Starting point – the 1st run on May 1st
The following table shows our first evaluation conducted on May 1st. It showed that TorchDynamo already achieved a pretty high success rate.
total | passing | success rate | |
---|---|---|---|
projects | 1111 | 1035 | 93.2% |
tests | 7549 | 7399 | 98.0% |
As we dug into the errors, we identified 7 distinct bugs that accounted for the 141 runtime errors and 4 distinct bugs that accounted for 9 correctness errors. The following list gave examples of the kind of bugs/issues we discovered.
- X.new ​​acts differently with a Size input versus a tuple input
- Prioritize class method if there is duplicated attribute name
- List slice bug
- Dict: TorchDynamo was using sort(dict.keys) to keep order
- Inline translator bug: list/dict mutation
- codegen for variable with side effects
- Variables mutation and tracking
End-point on June 10th
On June 10th, after fixing all the bugs, we hit the 100% goal!
total | passing | success rate | |
---|---|---|---|
projects | 1112 | 1112 | 100.0% |
tests | 7560 | 7560 | 100.0% |
Graph and Graph Break Characteristics
So how are the qualities of the graphs captured by TorchDynamo? The following stats shed some light:
- Average unique graphs in each model: 1.5
- The largest model by PyTorch operators: 4516
- test_asappresearch_flambe.HyperbolicMean is a hyperboloid model with 100 iterations.
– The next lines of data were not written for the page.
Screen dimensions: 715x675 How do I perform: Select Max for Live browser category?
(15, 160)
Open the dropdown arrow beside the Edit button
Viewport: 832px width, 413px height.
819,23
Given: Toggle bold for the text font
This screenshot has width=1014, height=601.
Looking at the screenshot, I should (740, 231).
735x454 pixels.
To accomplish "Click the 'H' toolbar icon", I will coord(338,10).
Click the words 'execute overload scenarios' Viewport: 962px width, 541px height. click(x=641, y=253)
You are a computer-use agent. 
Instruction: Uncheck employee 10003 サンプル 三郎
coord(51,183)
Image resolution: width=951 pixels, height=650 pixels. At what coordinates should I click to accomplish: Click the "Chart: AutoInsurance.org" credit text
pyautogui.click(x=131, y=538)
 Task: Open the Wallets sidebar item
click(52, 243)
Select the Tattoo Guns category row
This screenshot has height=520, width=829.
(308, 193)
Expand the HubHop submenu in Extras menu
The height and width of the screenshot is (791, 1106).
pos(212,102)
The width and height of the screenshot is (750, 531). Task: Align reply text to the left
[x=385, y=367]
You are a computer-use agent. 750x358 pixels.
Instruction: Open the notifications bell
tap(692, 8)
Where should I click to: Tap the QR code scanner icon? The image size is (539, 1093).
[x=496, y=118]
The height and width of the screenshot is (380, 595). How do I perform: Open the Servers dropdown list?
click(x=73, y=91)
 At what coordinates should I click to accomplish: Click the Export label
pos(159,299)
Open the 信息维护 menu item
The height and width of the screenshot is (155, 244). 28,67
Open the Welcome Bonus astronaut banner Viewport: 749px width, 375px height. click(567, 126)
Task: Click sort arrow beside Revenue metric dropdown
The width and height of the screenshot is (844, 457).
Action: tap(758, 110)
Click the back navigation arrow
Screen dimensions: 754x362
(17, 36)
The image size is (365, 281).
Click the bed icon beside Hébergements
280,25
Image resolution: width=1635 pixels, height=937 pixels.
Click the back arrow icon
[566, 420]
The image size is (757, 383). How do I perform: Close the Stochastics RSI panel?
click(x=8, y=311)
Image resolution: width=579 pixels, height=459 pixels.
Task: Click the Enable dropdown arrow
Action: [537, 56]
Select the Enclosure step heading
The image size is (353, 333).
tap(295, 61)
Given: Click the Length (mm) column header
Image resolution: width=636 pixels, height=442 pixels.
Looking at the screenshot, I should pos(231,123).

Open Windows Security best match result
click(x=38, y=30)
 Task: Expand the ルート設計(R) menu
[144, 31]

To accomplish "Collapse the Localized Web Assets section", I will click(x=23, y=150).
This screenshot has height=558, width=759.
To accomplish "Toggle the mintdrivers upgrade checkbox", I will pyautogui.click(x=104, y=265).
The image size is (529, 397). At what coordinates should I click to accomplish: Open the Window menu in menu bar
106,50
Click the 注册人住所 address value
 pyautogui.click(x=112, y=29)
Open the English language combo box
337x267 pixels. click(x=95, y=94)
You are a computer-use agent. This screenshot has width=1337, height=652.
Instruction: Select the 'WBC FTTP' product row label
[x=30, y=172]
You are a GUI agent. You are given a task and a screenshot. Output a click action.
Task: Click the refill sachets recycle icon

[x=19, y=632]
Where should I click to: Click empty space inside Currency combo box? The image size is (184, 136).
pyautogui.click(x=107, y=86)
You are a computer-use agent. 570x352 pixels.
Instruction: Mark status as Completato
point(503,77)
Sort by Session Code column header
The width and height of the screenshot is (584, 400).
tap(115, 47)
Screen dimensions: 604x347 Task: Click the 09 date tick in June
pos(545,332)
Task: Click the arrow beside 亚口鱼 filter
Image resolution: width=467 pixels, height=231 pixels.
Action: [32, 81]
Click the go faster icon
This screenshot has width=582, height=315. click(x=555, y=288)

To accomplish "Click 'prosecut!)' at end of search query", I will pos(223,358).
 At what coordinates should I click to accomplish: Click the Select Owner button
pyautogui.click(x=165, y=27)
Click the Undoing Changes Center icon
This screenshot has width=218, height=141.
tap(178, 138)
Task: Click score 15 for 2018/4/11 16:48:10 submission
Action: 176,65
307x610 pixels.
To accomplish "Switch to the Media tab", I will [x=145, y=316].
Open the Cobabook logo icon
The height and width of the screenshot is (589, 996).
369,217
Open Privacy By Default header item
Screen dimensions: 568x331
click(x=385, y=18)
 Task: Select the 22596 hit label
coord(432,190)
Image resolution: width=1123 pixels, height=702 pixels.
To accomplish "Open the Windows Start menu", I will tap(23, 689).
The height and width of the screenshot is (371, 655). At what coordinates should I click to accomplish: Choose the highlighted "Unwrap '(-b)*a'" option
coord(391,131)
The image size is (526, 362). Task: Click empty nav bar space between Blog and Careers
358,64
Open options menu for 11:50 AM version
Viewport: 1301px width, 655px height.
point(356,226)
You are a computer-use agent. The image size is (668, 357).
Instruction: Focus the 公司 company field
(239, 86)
- Average PyTorch operators ran inside of TorchDynamo for each model: 33
We did observe that some models generated a lot of graph breaks. The following listed the top 10 models with the largest number of graphs captured. These models will be the focus of our future work to improve the full graph mode of Dynamo
- 84: test_jankrepl_deepdow.NCO
- 78: test_OniroAI_MonoDepth_PyTorch.Resnet50_md
- 71: test_666DZY666_model_compression.Net
- 69: test_itayhubara_BinaryNet_pytorch.VGG_Cifar10
- 66: test_lenscloth_RKD.AllPairs
- 64: test_sshuair_torchsat.DenseNet
- 64: test_rahulvigneswaran_Lottery_Ticket_Hypothesis_in_Pytorch.DenseNet
- 61: test_iwasaki_kenta_keita.TCML
- 56: test_weiaicunzai_pytorch_cifar100.ShuffleNet
- 53: test_gpleiss_efficient_densenet_pytorch.DenseNet
Running Dynamo in the full graph mode (aka nopython=True)
We next evaluated Dynamo’s ability to capture full graphs using the flag nopython=True. In this mode, instead of breaking the graph and falling back to Eager when encountering an unsupported Python construct, Dynamo deliberately aborts and provides hints to users to fix the graph break. This mode is especially important for providing a smooth UX transition from the partial-graph capture (default, OOB, eager) to the full-graph capture (human-in-the-loop, export) using the same toolchain.
The 3rd round run - aborting on graph breaks
This table shows the coverage using the full-graph mode. As expected, the success rate dropped from 100%.
total | passing | success rate | |
---|---|---|---|
projects | 1112 | 704 | 63.3% |
tests | 7561 | 6383 | 84.4% |
For all the models passed without Python fallback (aka unique graphs per model is 1):
- Average PyTorch operators captured in each model: 31
- The largest model by PyTorch operators: 4516
- test_asappresearch_flambe.HyperbolicMean, which is the same as last run.
Future Work
Look at the graph break reasons; these are some of the top ones:
- Non-const NNModule method
- Call function in skip files, e.g., collections
- Data dependency and control flow
- Usage of non-Pytorch libraries, e.g., NumPy.
Some of them are required to respect, and others need to add support, so we need to categorize them and treat them differently:
- Wrap these exceptions(e.g., unimplemented) with more readable exceptions to provide a better user experience.
- Prioritize the top k graph break reasons and implement these features to avoid the graph break.
- Open issue to track the graph break reason if it needs time to implement.